During the days of Moses and under the Mosaic law, only one family was allowed to serve God in the priestly office; but in this gospel day all God’s saints are “a chosen generation, a royal priesthood” (1 Peter 2:9). In the church of God no one group is set apart to the priesthood above the rest of their brethren. In this gospel day God’s covenant promise is fulfilled in us. — “Ye shall be a kingdom of priests unto me.” God the Spirit tells us all to present our bodies a living sacrifice, holy acceptable unto God, which is our reasonable service.


            It is the grand purpose of God in all the works of his grace, both for us and in us, to fit us for the office of the spiritual priesthood; and it will be the crown of our perfection when with all our brethren, we shall sing unto the Lord Jesus the new song, saying, — “Unto him that loved us, and washed us from our sins in his own blood, and hath made us kings and priests unto God and his Father; to him be glory and dominion for ever and ever.” According to 1 Peter 2, this honor belongs to every believer. It belongs even to newborn babes in grace. If, even as you read these lines, you are born of God, you are born into God’s priestly family. Every saved sinner forms a part of a holy priesthood, to offer up spiritual sacrifices, acceptable to God by Christ Jesus.


            There is no such thing as “clergy” and “laity” in the church of God. We are all, in Christ, priests unto God. The Roman church has its priests. The Episcopal Church has its priests. And the Mormon Church has its priests. In each of those societies of wickedness, blind, ignorant, deluded men are kept in bondage and taught that they cannot approach God except through the medium of a priest, who is himself only a sinful man. I tell you, upon the authority of God’s Holy Word, that no man will ever draw near to God in faith, until he approaches God, not through the medium of some pretended earthly priest, but through Jesus Christ himself, our only true Priest.

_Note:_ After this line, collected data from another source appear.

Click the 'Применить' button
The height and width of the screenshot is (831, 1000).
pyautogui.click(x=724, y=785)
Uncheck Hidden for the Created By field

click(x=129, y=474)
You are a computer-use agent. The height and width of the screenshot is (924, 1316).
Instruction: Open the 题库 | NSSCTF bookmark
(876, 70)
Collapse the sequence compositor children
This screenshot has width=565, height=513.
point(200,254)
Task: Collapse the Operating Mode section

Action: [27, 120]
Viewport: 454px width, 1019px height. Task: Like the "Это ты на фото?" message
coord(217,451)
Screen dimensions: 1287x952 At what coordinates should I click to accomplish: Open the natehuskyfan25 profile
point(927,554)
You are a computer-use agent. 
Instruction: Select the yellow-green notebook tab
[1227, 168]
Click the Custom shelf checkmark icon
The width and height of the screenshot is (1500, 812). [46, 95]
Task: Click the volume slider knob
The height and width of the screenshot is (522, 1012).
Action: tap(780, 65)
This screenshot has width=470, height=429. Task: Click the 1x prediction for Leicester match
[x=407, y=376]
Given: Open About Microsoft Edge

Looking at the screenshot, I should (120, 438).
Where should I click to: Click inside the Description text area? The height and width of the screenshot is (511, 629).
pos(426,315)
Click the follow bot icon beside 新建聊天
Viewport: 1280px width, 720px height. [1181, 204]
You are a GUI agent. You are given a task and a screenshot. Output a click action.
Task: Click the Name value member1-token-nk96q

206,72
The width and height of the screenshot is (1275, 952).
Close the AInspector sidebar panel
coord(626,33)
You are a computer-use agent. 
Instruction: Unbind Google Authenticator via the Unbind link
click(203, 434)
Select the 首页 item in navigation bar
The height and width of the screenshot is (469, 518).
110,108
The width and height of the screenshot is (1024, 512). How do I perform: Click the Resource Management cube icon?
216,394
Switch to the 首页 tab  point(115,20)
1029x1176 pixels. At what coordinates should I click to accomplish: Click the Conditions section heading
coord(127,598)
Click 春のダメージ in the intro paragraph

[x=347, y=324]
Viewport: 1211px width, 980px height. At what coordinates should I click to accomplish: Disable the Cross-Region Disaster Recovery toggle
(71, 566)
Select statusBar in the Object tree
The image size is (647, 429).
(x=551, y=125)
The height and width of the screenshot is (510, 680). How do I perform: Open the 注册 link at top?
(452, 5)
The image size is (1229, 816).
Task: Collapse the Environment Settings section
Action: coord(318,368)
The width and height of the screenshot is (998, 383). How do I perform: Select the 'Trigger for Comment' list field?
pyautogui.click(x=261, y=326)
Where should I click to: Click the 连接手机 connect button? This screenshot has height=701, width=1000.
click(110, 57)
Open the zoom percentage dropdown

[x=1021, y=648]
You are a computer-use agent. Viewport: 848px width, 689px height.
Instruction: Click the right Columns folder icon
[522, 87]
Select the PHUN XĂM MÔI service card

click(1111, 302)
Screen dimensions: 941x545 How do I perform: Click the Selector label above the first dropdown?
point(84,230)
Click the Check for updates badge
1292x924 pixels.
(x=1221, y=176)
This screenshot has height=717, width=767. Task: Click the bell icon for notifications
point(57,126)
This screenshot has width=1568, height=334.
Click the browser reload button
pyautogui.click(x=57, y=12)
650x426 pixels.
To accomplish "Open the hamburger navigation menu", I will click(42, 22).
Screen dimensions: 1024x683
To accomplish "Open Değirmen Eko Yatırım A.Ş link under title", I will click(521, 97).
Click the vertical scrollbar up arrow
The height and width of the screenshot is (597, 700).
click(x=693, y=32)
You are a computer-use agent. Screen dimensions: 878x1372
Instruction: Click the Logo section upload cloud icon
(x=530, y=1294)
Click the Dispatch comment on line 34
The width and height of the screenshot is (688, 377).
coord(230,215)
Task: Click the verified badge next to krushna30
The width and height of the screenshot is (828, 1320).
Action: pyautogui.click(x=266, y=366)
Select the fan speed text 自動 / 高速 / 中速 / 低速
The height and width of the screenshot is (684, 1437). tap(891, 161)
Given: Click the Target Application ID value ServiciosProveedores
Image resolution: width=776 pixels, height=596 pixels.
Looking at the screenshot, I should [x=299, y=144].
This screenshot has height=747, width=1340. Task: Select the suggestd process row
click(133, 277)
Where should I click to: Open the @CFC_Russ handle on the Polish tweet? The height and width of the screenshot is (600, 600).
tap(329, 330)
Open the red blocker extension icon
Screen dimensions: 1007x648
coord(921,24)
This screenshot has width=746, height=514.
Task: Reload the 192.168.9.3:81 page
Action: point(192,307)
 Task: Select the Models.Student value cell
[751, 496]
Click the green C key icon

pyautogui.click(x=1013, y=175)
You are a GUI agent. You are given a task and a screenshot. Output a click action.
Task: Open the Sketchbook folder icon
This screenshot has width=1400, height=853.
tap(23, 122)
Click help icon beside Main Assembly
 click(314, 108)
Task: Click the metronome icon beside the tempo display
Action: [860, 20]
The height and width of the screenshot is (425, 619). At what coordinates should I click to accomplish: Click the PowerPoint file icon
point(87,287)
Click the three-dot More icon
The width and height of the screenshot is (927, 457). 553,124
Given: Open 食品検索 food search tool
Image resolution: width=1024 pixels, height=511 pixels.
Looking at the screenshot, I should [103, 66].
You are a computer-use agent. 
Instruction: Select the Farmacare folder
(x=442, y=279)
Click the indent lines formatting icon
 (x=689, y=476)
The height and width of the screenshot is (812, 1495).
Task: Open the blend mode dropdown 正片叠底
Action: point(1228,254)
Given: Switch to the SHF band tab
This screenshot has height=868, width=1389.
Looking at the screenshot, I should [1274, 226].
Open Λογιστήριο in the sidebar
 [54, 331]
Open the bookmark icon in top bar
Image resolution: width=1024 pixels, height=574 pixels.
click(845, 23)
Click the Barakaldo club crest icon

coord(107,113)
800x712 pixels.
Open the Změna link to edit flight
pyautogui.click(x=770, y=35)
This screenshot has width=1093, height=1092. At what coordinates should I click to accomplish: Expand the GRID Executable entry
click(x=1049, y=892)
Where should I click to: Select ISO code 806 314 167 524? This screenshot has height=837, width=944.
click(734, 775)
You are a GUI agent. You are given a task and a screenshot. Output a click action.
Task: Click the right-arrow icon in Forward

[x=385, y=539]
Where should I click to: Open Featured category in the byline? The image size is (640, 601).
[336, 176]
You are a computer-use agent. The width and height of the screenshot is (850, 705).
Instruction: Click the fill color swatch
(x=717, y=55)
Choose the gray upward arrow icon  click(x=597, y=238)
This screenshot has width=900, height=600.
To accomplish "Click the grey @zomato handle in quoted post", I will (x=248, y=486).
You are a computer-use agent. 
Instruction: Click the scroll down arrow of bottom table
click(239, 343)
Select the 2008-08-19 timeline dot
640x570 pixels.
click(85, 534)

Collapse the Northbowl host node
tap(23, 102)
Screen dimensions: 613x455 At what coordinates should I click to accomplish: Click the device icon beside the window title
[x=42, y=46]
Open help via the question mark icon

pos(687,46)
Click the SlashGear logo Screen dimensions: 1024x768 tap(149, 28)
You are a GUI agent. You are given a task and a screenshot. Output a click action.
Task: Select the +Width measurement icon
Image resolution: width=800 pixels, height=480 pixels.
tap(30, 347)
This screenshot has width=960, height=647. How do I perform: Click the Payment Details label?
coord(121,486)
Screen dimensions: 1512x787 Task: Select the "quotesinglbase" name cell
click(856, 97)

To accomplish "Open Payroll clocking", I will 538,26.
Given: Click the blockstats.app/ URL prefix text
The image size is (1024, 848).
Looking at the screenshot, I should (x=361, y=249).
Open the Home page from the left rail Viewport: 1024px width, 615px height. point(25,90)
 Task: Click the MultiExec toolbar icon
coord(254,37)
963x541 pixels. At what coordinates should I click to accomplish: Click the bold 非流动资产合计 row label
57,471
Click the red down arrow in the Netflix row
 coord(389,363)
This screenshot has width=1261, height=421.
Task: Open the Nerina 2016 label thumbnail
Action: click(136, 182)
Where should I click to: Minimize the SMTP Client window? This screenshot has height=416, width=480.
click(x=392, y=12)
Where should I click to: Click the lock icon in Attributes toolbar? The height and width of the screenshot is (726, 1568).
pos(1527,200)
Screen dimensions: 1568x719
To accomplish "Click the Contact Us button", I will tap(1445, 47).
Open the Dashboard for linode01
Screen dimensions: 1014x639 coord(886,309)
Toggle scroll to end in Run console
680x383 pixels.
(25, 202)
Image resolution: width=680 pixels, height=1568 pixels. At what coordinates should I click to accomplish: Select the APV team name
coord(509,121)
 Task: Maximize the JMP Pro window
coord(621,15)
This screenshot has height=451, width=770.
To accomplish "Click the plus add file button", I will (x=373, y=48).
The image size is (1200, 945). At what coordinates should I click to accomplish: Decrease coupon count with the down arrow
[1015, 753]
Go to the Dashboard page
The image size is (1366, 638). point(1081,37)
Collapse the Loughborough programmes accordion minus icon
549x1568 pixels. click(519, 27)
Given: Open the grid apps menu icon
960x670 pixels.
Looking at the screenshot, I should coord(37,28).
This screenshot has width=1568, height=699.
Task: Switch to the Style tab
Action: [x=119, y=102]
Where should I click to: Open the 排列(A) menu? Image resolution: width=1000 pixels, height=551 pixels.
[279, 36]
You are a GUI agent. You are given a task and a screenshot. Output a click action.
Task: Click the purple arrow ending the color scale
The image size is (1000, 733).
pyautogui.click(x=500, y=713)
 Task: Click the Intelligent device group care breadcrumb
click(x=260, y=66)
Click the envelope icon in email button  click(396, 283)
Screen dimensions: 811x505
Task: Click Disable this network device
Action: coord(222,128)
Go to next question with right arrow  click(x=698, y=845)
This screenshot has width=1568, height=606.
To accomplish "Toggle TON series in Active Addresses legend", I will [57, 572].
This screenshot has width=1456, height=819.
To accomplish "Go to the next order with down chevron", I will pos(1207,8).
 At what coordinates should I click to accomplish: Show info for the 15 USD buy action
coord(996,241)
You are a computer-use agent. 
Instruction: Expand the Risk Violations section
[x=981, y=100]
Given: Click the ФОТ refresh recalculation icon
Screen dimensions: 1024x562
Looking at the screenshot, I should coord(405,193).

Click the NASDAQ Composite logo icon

            And all who come to God by faith in the Lord Jesus Christ are themselves priests unto God. Every true believer in Christ Jesus is a priest, one who has perpetual access to God by faith through the merits of Christ, one who lives upon holy things at God’s Altar continually.


            We need no earthly priests, for we are priests ourselves. A person may not be able to read or write, but if he is truly converted, he is a priest unto God. You may never stand behind a pulpit, or even lead the people of God in public prayer, but if you believe on Christ, you are a priest unto God. Our ladies are commanded of God to be silent in the public assembly of God’s saints. Yet, they, too, belong to this holy priesthood. All the children of God are priests. As in the Old Testament there was one sin-atoning high priest, though all the sons of Aaron were priests in the service of God, even so, the Lord Jesus Christ alone is our great, sin-atoning High Priest, and all the sons of God are priests in him.


A Chosen Family


The first thing I want you to see about the consecration, the holiness, the hallowedness set before us in Scripture is that it begins with God’s election. The Lord said to Moses, “Take Aaron and his sons” (Leviticus 8:2; Exodus 28:1; 29:1-4). The priesthood was not something men decided upon, voted upon, or chose for themselves. Only those chosen, elected, and ordained by God were allowed to serve as priests (Hebrews 5:1-5; 1 Peter 2:5-9).


            If you are a part of God’s “holy priesthood,” it is because God from eternity chose you, elected you, and ordained you to be his own. Salvation does not begin with man’s will, but with God’s will. Salvation is not caused by man’s will. It is caused by God’s will. Men and women are not saved because they will to be saved. We are saved because God from eternity willed to save us. All who are born of God readily confess that they are debtors to sovereign grace alone.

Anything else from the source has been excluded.